Starting Project Standard

Starting Project Standard


Follow the steps in this section if you have Microsoft Office Project Standard. If you have Microsoft Office Project Professional, skip this section and refer to the next section, “Starting Project Professional.” If you are uncertain, here is an easy way to tell which edition of Project you have: After starting Project, look for a Collaborate menu between the Report and Window menus. If you see it, you have Project Professional; if not, you have Project Standard. You can also click About Microsoft Office Project on the Help menu any time after Project has been started. The dialog box that appears indicates which edition you have.

In this exercise, you’ll start Project Standard, create a file based on a template (containing some initial data that you can use as a starting point for a new project plan), and view the major areas of the default Project interface.

1. On the Windows taskbar, click the Start button.

The Start menu appears.

2. On the Start menu, point to All Programs, click Microsoft Office, and then click Microsoft Office Project 2007.

Project Standard appears. Your screen should look similar to the following illustration.

Image from book

Depending on the screen resolution that is set on your computer and the toolbar buttons you use most often, it’s possible that not every button on every toolbar will appear on your Project toolbars. If a button mentioned in this book doesn’t appear on a toolbar, click the Toolbar Options down arrow on that toolbar to display the rest of the available buttons. Image from book

If you’ve used other Office applications or if you’re upgrading from a previous version of Project, you’ll be familiar with many of the major interface elements in the Project window. Let’s walk through them:

  • The main menu bar and shortcut menus allow you to give instructions to Project.

  • Toolbars provide quick access to the most common tasks; most toolbar buttons correspond to a menu bar command. Pop-up screen tips describe the toolbar buttons you point to. Project customizes its toolbars for you based on how frequently you use specific toolbar buttons. The most frequently used buttons will remain visible on the toolbars; those less frequently used will be temporarily hidden.

  • The project plan window contains a view of the active project plan. (We’ll refer to the types of documents that Project works with as project plans, not documents or schedules.) The name of the active view appears on the left edge of the view-in this case, the Gantt Chart view is displayed.

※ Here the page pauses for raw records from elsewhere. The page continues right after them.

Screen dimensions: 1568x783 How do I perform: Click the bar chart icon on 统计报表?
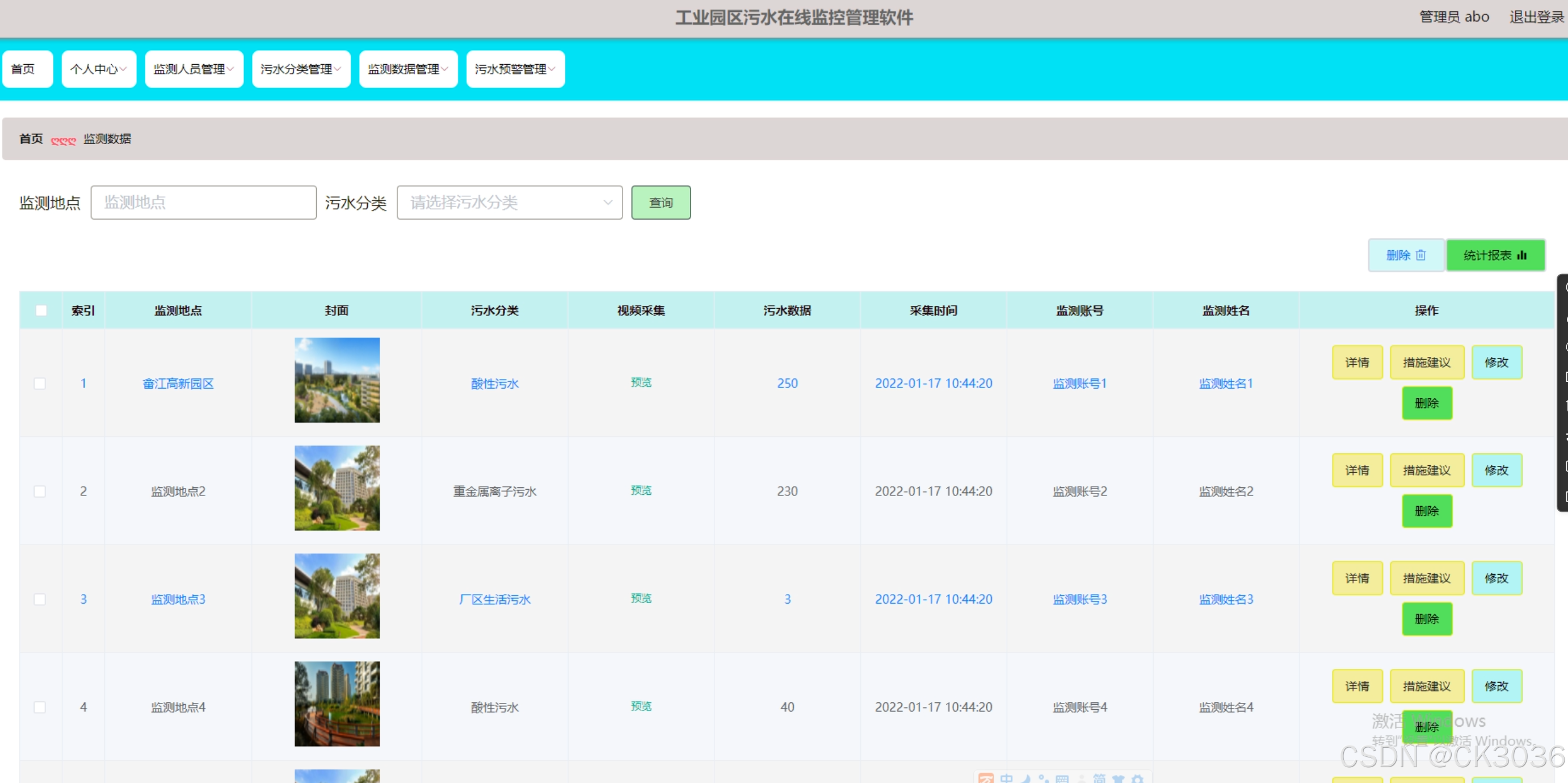point(1521,255)
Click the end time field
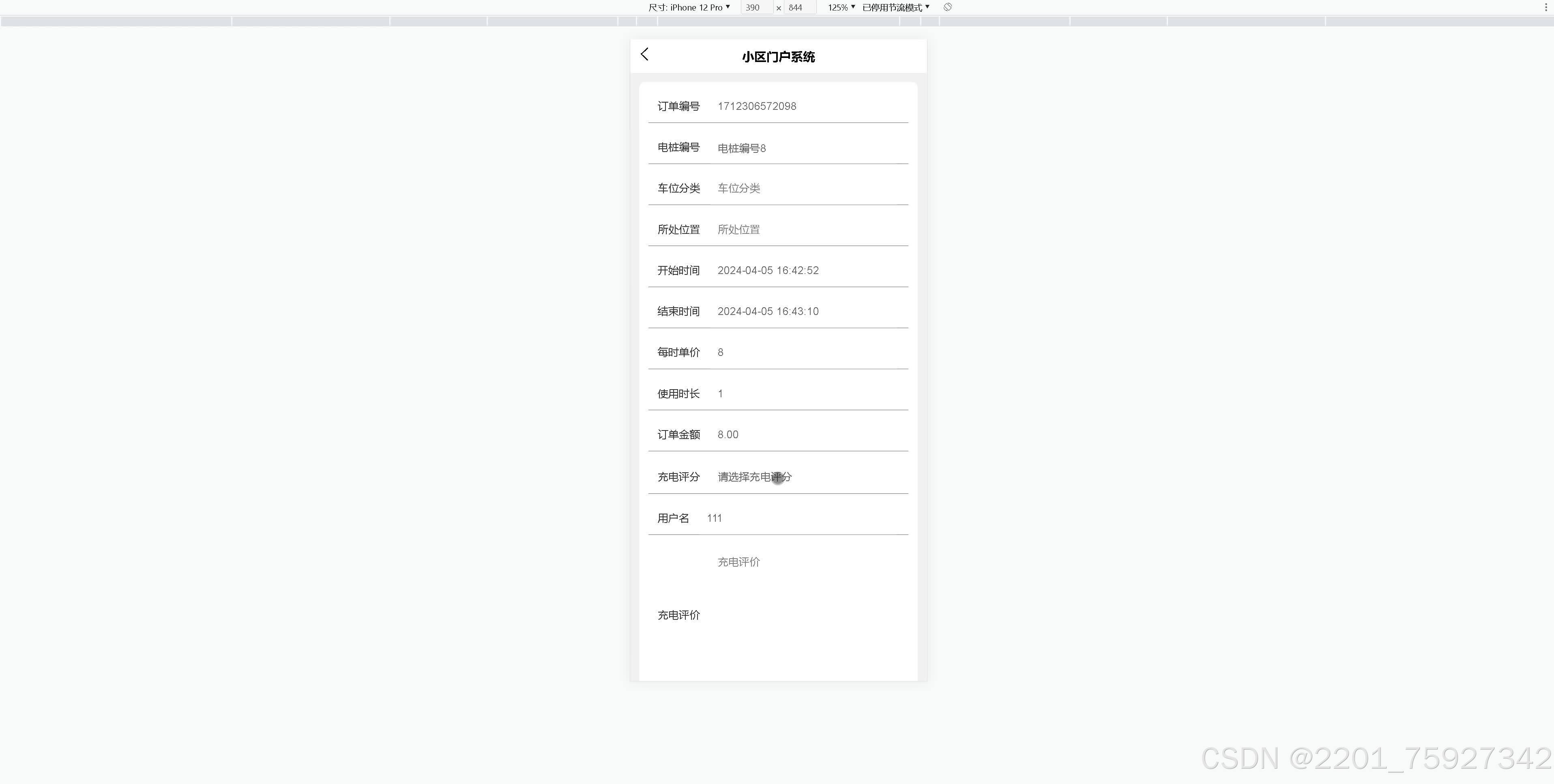 pyautogui.click(x=808, y=311)
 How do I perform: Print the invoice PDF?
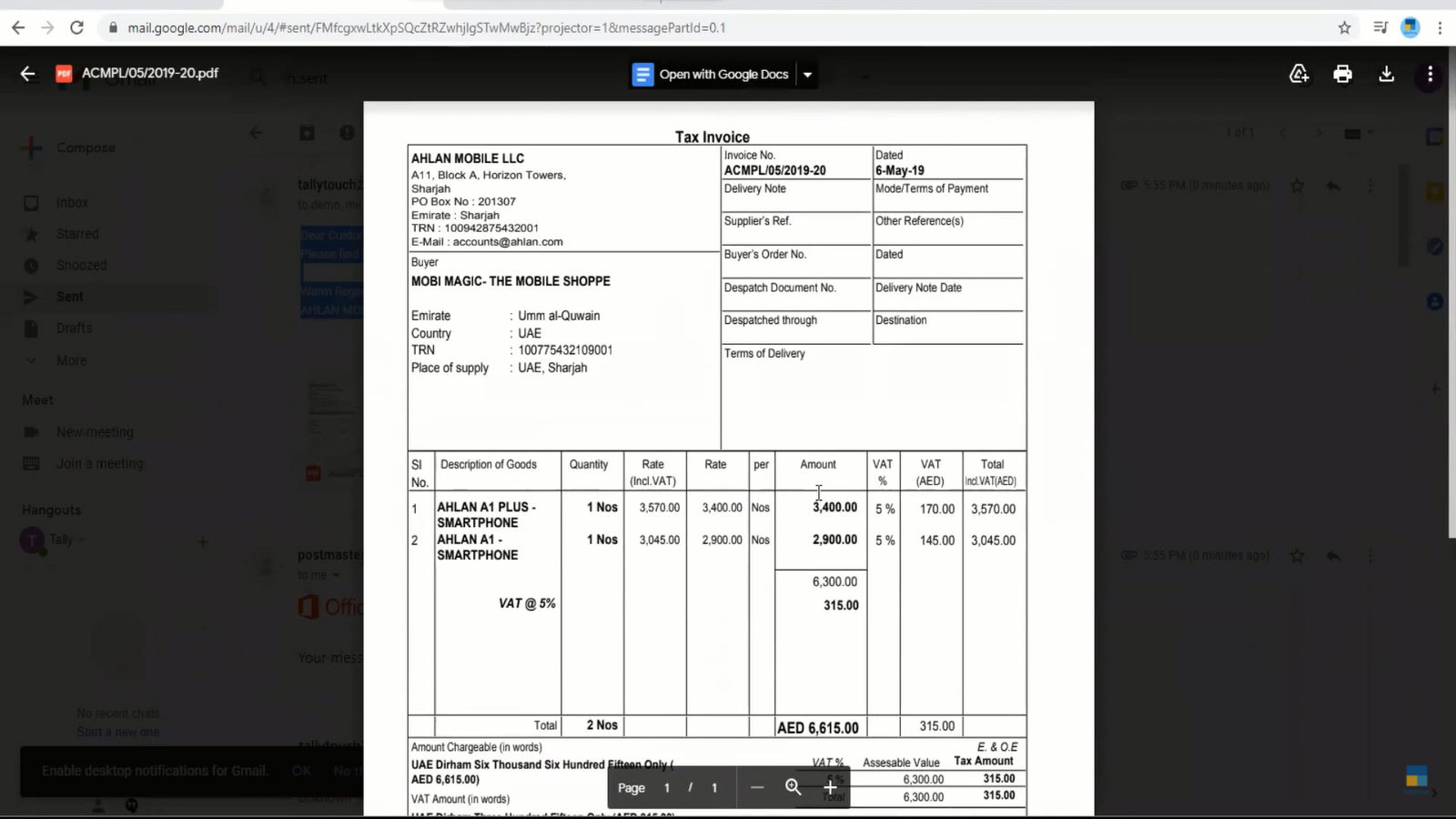1343,74
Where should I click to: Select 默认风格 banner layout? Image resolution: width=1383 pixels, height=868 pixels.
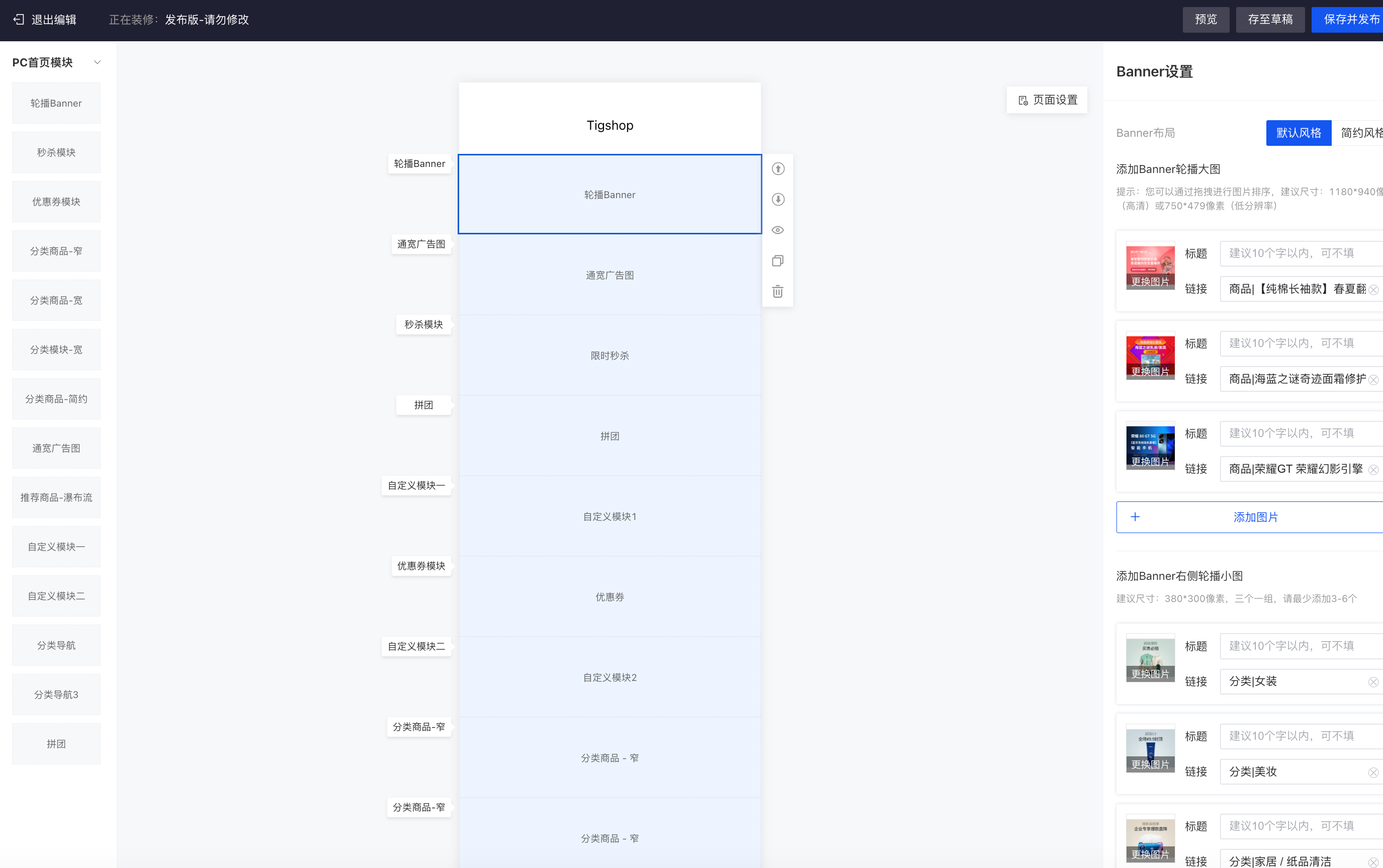point(1298,133)
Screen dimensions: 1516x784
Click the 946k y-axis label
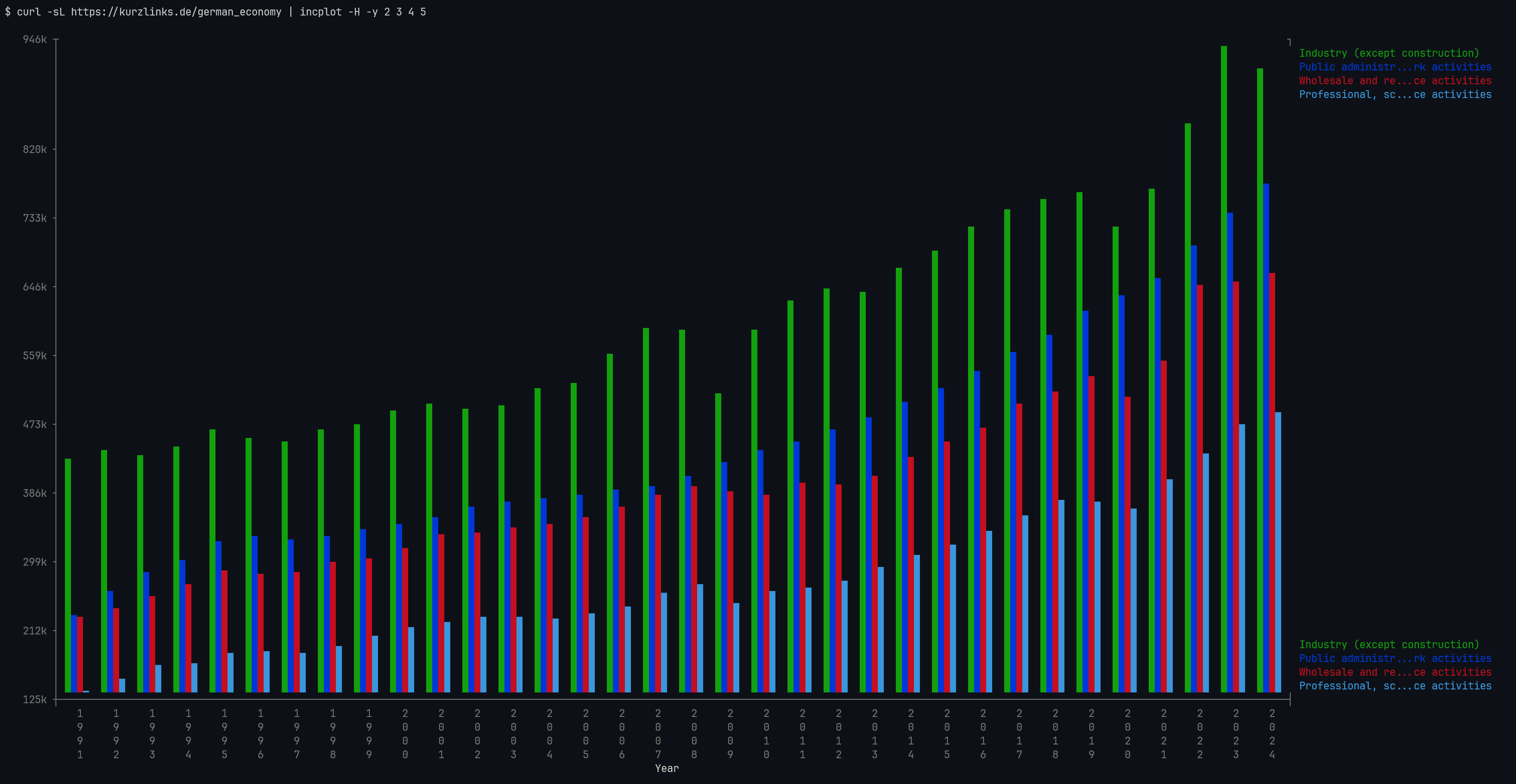(x=34, y=40)
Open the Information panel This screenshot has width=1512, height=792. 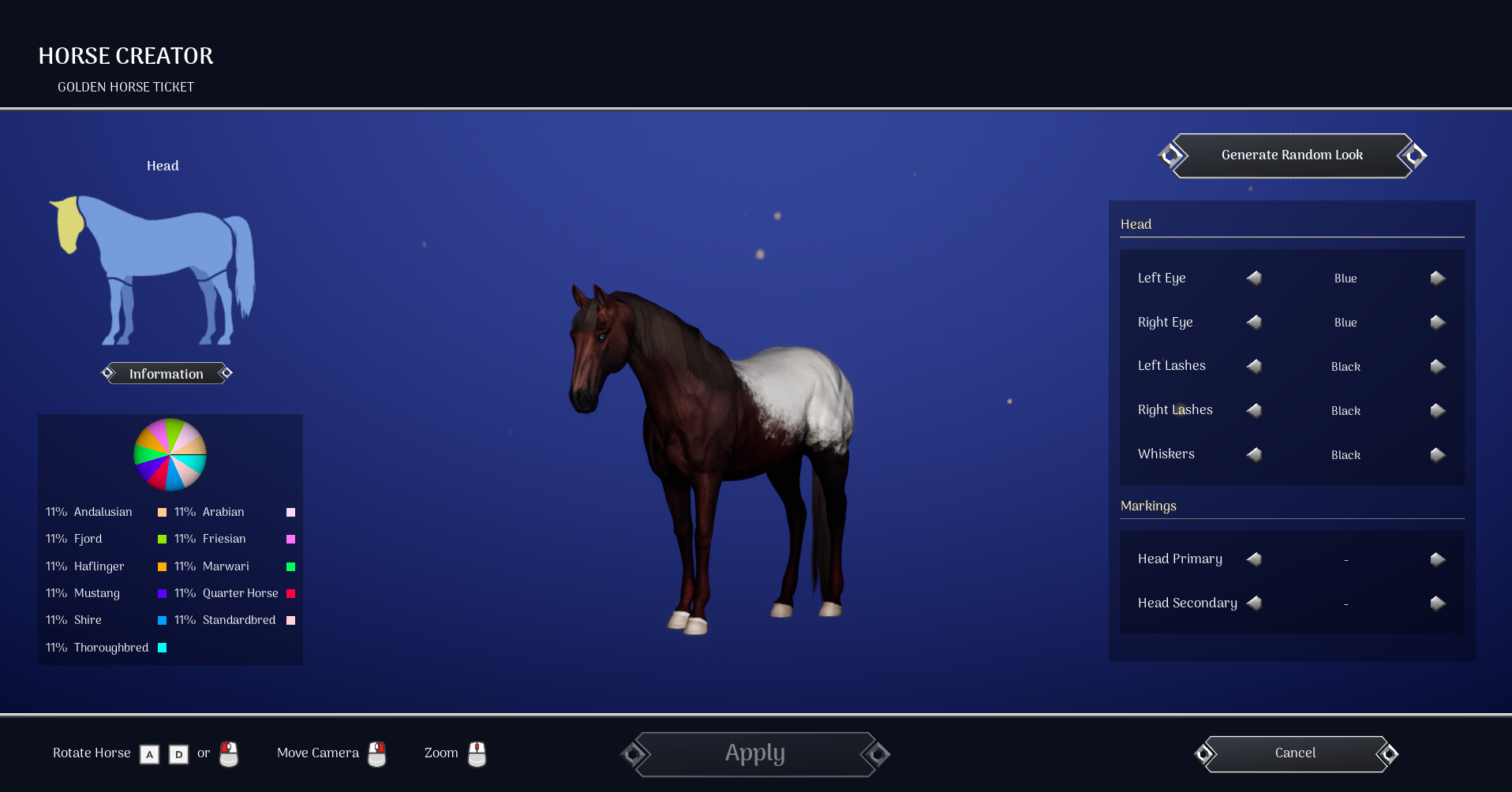coord(166,373)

  • The box labeled Type a question for help allows you to quickly search for instructions on performing common activities in Project. Simply type in a question and press Enter. Throughout this book, we’ll suggest questions that you can enter into this box to learn more about specific features. If your computer is connected to the Internet, your search query will go to assistance content on Office Online (part of the Microsoft Web site), and the results displayed will reflect the most up-to-date content available from Microsoft. If your computer is not connected to the Internet, the search results will be limited to the Help installed with Project.

Next, you will view the templates included with Project and create a project plan based on one of them.

3. On the File menu, click New.

The New Project task pane appears.

4. In the New Project task pane, under Templates, click On computer.

The Templates dialog box appears.

5. Click the Project Templates tab.

Your screen should look similar to the following illustration.

Image from book

6. Click New Business (you may need to scroll down through the list of Project Templates to see it), and then click OK.


Depending on how Project was installed on your computer, the templates included with Project might not be installed at this point. This “install on first use” setting is one of the setup choices for optional components included with Project. If you have never seen the templates included with Project before, spend some time browsing through them. You might find one that matches an upcoming project for which you’d like to develop a full plan. Starting with a predefined template can save you a great deal of effort.

Project creates a project plan based on the New Business template and closes the New Project task pane. Your screen should look similar to the following illustration.

Image from book

For the next few exercises in this chapter, you will use the sample data provided by the template to identify the major parts of the Project interface.